I have to find the best possible algorithm(complexity) for my task.
Input: indexes first, last and array
Output: sum of integers in the same array after being sorted between positions first and last.
Numbers in array are different(can be negative)!
For example: Input: first = 3, last = 7, array = {5,4,2,6,8,9,0,-1,3}
Output: 26(3+4+5+6+8)
What I've tried =>
We can easily sort array and just calculate it, it will be O(nlogn)
We can count differences between number of elements in array and our indexes first and last and choose counted number of maximum elements or minimum and remove from our actual sum of the array.
For example: count sum of (n-last) maximum integers and then count sum of (first - 0) minimum integers and subtract from our actual sum, however it will not always be good idea, because finding this number of maximum or minimum integers in array can be expensive. Of course I can easily make some improvements such as calculate when it is better to take sum of (n-last) maximum numbers or only (last) maximum numbers.
What am I asking for is whether there is better solution to this problem then solving some equations and making huge amount of if's to improve it.
2 Answers 2
Take a look at the std::nth_element algorithm, which separates "first N" from "elements past N" without doing the extra work of sorting inside the two partitions.

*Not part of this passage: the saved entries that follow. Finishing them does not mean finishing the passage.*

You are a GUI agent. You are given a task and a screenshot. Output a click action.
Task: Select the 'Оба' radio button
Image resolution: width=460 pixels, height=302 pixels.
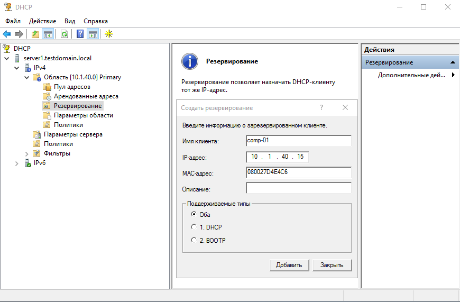click(x=194, y=214)
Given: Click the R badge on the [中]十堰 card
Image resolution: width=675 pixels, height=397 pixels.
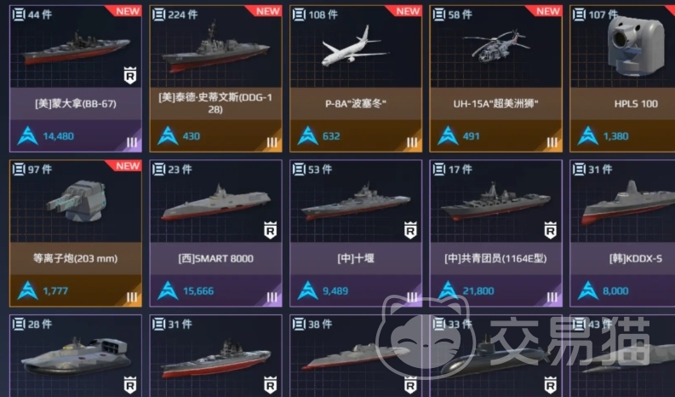Looking at the screenshot, I should [x=410, y=230].
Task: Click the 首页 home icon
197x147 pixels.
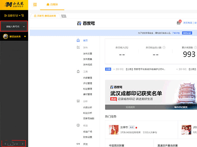Action: [78, 41]
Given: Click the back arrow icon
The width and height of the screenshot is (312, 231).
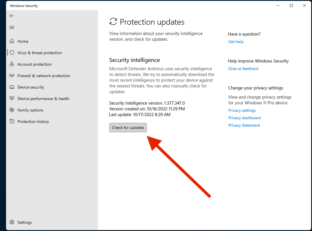Looking at the screenshot, I should (12, 16).
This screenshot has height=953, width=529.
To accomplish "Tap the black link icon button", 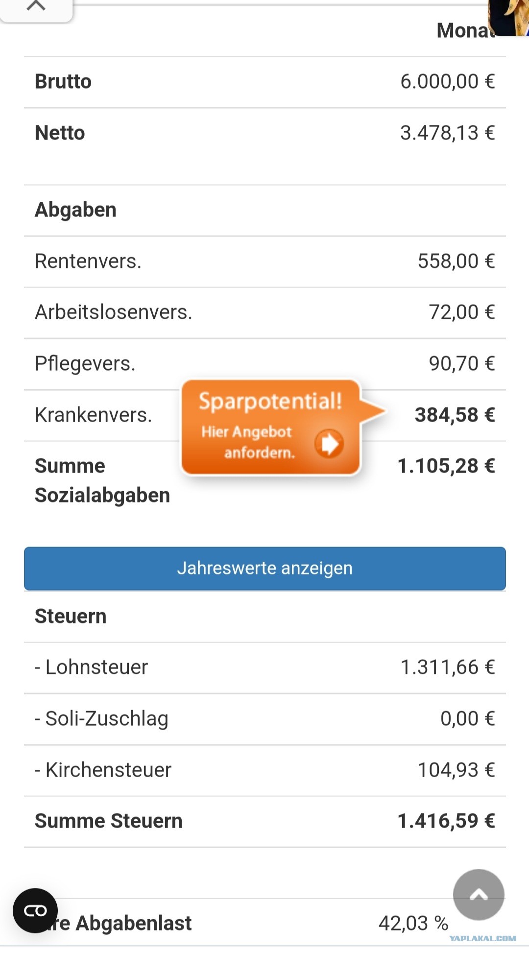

For your purposes, you'll need to call nth_element twice. The second call will be on one of the partitions created in the first step, not the whole array. At the end, you'll have three partitions:
- Elements less than those you need
- Elements you need
- Elements greater than those you need
and it typically does this in linear time, although worst-case is still O(N lg N)
-
This is an awesome approach. The benchmarks back it up as well.Joseph Wood– Joseph Wood04/01/2018 23:55:45Commented Apr 1, 2018 at 23:55
Here is an approach that is faster than the proposed solution by the OP. Though not as elegant or general as the excellent solution provided by @BenVoigt, it is almost as fast.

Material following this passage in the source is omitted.